(Material shown):
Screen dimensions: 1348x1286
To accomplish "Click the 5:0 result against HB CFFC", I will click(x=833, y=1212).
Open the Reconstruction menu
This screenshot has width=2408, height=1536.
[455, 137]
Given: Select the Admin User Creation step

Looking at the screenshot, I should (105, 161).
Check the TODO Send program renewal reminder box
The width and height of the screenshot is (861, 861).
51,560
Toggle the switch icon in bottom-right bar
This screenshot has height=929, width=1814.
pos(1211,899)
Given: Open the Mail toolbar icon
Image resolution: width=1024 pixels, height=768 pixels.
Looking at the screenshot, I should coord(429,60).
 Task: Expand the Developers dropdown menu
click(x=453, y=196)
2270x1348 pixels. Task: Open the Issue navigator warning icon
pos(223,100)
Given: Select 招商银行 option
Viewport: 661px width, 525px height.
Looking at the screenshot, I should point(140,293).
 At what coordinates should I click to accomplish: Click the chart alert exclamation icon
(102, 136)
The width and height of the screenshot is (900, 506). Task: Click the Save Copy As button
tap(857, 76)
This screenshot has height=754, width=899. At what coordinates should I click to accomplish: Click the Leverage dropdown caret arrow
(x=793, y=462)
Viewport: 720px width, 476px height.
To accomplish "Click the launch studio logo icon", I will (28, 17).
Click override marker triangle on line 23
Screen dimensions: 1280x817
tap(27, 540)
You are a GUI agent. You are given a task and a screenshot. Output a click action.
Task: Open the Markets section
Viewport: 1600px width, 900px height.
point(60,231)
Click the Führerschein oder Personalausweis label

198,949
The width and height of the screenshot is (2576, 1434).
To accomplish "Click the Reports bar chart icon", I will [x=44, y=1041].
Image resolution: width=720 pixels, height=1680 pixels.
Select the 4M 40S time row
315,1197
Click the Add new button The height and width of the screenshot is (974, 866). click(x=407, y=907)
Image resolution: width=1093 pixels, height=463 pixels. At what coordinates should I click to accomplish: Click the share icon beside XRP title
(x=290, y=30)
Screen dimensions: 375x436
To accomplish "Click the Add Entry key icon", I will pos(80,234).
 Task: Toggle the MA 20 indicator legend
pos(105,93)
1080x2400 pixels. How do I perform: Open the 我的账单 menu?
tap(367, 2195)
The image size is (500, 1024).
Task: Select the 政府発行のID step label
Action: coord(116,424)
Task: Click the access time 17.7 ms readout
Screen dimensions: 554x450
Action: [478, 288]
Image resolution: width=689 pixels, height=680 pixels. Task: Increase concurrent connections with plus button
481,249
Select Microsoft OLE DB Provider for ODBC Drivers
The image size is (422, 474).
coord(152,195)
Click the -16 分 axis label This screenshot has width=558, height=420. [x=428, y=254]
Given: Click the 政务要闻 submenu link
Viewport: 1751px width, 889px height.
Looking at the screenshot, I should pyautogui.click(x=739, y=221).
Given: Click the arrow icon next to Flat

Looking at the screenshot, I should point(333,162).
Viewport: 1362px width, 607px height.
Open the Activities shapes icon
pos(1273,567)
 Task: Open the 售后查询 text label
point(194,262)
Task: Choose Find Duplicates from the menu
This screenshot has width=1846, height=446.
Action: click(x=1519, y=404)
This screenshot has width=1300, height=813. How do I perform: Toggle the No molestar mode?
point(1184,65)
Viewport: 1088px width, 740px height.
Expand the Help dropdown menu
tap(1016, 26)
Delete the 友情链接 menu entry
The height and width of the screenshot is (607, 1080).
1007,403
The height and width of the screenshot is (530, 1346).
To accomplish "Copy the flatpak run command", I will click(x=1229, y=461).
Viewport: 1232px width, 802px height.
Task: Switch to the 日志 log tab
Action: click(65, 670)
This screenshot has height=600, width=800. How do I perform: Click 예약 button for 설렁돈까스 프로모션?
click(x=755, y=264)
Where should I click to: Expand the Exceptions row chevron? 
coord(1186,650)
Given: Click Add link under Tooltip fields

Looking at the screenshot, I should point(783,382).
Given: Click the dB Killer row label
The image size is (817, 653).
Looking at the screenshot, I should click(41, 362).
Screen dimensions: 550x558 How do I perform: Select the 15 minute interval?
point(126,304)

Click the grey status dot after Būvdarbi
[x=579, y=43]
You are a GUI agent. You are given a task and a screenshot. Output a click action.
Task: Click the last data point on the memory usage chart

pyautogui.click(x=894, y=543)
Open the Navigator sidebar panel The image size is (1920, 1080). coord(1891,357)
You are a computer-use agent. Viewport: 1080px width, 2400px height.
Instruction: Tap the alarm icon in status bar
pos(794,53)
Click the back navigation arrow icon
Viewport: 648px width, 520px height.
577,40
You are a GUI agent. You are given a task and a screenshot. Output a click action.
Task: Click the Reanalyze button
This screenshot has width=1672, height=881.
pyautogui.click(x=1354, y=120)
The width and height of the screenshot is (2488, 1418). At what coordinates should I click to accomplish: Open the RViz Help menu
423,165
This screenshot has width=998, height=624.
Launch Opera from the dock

(Task directions):
Rewrite the part of the records that opens with the line containing "Task: Expand the Developers dropdown menu" and closes with the line containing "Looking at the screenshot, I should point(140,293).", changing "warning icon" to "alert icon" and leaving everything else as it is.

(Completed task):
 Task: Expand the Developers dropdown menu
click(x=453, y=196)
2270x1348 pixels. Task: Open the Issue navigator alert icon
pos(223,100)
Given: Select 招商银行 option
Viewport: 661px width, 525px height.
Looking at the screenshot, I should point(140,293).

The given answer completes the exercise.